Stored items
::::::

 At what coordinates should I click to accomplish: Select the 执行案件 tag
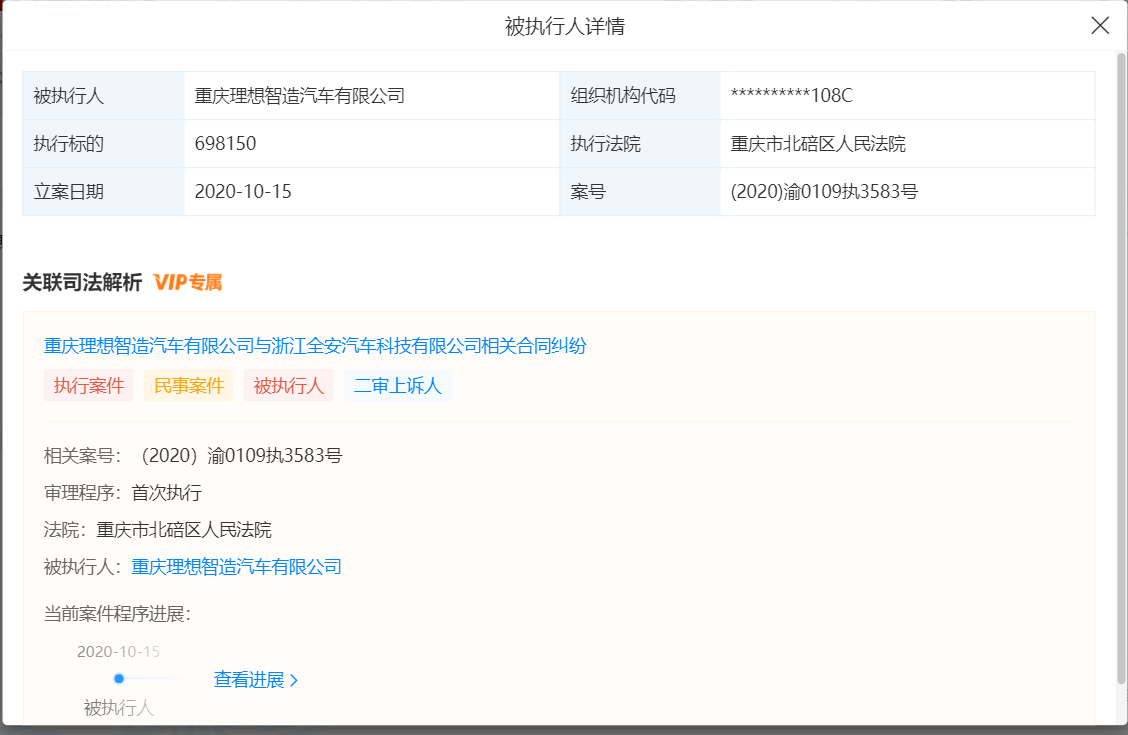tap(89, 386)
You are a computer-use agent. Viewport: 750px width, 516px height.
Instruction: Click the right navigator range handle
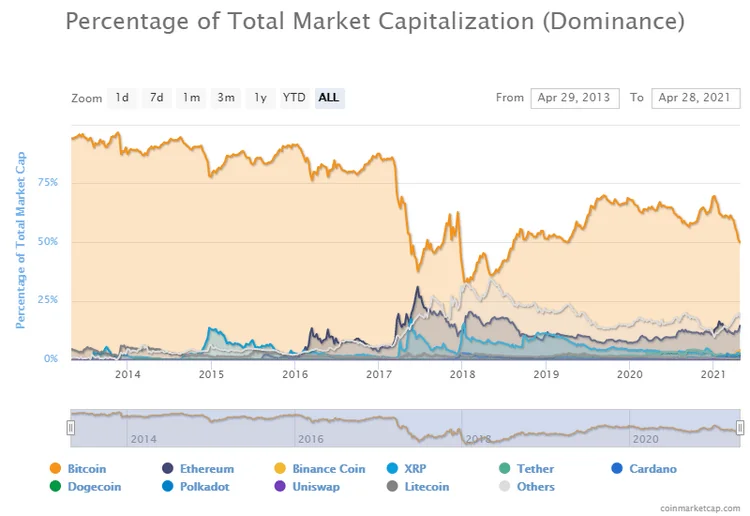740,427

::::::

ACTIVITY: Repeat every record above exactly. The pictures do not belong in the copy.

SOLVED EXERCISE:
 At what coordinates should I click to accomplish: Select the 执行案件 tag
tap(89, 386)
You are a computer-use agent. Viewport: 750px width, 516px height.
Instruction: Click the right navigator range handle
740,427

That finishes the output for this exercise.